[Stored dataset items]
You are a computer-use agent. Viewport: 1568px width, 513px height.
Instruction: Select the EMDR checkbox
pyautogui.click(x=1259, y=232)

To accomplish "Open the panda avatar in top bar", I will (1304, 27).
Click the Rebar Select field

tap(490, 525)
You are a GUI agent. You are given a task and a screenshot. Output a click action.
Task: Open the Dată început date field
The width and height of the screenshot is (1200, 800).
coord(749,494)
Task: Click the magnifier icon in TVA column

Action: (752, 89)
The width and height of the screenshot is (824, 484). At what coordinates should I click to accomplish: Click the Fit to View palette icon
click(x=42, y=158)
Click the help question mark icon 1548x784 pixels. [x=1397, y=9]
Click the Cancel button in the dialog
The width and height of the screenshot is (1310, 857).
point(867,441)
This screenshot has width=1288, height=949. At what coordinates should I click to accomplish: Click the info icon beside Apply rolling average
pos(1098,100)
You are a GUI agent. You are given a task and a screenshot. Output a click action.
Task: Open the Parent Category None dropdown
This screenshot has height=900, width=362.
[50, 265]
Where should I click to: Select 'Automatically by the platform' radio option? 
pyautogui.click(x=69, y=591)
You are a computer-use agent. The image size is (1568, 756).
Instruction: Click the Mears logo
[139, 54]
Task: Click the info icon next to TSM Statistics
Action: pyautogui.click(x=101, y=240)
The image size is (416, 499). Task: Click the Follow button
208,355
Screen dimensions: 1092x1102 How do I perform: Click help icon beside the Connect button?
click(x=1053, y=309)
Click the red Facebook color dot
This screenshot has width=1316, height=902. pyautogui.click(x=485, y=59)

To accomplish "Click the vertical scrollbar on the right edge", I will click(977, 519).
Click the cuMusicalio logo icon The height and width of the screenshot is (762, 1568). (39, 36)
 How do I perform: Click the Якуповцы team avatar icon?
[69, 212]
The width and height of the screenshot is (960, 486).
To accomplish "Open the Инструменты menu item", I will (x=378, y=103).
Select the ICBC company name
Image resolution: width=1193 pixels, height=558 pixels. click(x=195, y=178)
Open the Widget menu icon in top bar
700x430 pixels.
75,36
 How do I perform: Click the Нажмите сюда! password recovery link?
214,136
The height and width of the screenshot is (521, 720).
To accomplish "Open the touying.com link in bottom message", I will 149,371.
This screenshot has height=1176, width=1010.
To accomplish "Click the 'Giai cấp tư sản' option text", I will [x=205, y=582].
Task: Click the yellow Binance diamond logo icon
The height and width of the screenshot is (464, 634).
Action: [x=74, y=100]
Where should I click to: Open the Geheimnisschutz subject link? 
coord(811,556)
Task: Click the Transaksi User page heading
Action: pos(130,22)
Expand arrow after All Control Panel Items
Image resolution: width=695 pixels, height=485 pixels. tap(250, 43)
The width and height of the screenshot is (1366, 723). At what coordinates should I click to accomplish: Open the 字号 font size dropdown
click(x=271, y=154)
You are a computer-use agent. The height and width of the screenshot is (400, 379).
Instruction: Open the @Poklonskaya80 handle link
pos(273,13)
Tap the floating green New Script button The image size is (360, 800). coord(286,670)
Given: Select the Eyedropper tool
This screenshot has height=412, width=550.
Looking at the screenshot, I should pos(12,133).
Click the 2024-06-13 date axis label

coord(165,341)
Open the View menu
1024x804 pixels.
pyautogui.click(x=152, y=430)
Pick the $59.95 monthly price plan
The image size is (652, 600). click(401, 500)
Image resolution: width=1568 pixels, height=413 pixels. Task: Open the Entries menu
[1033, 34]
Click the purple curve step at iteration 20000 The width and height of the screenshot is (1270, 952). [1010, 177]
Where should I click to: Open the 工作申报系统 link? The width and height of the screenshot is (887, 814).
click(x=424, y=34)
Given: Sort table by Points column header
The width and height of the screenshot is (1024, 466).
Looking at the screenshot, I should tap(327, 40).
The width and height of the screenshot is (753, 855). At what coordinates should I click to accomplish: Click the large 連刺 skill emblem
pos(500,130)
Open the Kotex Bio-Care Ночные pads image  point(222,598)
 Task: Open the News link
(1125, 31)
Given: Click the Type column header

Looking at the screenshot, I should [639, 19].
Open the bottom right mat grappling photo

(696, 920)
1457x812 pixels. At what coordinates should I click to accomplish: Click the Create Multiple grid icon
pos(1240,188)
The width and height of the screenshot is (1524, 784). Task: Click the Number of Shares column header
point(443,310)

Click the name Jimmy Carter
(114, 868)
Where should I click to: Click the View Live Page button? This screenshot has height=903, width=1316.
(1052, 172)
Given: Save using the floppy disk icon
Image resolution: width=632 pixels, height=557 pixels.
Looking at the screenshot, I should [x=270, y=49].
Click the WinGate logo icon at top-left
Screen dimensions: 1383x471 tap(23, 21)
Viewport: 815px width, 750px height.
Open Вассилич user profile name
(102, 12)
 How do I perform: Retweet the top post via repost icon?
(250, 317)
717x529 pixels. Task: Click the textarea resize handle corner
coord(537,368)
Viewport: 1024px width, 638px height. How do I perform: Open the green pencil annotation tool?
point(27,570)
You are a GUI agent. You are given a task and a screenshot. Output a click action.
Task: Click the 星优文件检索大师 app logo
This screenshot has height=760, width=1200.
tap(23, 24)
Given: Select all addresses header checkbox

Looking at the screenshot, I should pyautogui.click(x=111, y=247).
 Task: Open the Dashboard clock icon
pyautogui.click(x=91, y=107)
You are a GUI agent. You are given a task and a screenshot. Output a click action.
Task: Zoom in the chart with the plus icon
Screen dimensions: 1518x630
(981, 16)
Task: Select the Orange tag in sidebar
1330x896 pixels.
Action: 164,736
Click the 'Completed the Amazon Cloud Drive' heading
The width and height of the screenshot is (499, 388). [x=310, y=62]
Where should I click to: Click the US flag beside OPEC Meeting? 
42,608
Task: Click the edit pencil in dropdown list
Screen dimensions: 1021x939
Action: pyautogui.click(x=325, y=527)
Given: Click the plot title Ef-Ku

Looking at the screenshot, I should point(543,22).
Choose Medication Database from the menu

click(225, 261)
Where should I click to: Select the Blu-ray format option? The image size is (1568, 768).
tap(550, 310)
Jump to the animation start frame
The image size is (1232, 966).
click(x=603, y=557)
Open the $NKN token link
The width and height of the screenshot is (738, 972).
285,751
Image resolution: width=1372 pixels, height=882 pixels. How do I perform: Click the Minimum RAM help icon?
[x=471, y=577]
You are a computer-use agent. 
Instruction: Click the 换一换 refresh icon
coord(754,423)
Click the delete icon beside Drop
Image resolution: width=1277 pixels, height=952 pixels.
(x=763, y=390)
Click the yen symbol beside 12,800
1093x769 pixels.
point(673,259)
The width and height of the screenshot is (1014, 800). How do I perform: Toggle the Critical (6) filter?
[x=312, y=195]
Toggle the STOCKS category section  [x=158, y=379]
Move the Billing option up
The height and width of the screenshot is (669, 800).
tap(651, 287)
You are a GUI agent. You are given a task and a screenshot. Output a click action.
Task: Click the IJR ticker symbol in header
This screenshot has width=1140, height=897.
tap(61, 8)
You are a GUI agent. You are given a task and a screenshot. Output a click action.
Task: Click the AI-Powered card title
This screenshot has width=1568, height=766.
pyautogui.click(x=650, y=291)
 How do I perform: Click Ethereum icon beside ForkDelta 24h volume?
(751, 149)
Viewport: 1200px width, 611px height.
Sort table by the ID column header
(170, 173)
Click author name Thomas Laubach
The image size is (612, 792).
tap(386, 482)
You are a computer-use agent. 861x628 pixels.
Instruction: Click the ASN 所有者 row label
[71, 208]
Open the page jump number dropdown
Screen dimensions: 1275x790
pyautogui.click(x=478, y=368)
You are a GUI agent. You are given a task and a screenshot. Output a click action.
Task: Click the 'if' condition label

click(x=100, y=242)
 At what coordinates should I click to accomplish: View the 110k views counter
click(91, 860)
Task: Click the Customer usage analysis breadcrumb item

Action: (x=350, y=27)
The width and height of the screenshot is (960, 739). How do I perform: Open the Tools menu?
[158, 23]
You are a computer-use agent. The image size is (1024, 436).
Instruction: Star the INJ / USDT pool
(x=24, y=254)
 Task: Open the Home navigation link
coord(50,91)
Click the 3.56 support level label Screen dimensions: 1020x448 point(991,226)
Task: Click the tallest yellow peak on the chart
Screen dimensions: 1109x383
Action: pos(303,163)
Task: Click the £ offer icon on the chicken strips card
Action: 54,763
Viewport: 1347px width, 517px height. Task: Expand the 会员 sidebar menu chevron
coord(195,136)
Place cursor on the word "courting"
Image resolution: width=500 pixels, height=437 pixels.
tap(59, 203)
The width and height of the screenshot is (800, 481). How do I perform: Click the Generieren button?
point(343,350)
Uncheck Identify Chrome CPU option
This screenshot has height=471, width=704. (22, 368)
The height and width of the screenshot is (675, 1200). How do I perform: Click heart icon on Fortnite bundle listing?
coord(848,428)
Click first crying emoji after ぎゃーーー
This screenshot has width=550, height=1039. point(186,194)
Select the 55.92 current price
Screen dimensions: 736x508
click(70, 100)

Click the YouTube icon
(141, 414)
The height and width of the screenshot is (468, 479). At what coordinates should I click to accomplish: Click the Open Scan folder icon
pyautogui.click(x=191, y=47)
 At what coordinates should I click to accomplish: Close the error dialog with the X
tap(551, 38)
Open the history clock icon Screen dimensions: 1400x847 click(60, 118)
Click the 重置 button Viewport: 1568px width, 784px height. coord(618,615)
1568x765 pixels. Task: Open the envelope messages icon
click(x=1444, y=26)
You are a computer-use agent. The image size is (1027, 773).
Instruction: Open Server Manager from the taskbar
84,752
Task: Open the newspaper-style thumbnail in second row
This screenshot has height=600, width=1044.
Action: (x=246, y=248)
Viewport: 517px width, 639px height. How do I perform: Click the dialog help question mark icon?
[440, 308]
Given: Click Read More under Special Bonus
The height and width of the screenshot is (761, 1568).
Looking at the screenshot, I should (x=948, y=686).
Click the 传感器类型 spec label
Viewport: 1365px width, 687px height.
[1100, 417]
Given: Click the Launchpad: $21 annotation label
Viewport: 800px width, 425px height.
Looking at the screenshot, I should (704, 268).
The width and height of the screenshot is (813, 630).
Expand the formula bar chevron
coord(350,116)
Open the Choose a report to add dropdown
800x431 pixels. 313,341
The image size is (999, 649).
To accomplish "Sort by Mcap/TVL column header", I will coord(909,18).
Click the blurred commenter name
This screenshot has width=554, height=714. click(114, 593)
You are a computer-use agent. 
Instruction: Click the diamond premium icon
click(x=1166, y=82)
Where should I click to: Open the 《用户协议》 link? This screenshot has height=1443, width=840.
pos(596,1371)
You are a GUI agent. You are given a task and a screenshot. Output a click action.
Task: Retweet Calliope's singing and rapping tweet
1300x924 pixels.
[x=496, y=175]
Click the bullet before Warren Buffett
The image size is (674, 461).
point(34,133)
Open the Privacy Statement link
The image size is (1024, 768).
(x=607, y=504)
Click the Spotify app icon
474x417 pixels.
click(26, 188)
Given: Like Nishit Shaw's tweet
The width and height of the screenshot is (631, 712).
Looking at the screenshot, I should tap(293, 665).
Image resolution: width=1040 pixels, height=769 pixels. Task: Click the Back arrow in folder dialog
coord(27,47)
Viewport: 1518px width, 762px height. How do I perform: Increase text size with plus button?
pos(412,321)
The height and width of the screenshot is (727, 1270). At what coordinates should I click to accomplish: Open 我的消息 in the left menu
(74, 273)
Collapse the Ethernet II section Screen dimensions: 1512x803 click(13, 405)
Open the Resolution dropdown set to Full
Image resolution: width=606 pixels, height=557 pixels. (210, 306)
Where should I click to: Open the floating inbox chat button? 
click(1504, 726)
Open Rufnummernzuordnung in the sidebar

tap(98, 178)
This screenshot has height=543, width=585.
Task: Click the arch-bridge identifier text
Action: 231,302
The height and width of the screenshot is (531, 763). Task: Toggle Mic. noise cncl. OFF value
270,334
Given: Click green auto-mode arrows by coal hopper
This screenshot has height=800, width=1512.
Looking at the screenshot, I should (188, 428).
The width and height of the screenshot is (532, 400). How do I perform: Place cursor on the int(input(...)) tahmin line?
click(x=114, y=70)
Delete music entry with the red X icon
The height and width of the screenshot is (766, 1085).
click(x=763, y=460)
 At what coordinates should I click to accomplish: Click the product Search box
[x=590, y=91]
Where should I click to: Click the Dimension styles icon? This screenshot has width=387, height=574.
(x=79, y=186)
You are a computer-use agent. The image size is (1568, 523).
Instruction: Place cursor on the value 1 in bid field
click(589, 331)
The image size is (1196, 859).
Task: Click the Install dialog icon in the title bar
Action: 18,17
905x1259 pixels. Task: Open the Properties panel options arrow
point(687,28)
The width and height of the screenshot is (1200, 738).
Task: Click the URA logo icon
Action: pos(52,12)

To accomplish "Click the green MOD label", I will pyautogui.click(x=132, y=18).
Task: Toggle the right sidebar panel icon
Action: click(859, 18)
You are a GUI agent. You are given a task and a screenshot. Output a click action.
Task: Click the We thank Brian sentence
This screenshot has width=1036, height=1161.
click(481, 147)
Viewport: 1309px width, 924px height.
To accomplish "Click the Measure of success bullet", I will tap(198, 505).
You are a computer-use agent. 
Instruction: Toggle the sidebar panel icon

Exercise aim
Each line above with the string "bullet" should be reported in full.

Exercise result
Click the bullet before Warren Buffett
To accomplish "Click the Measure of success bullet", I will tap(198, 505).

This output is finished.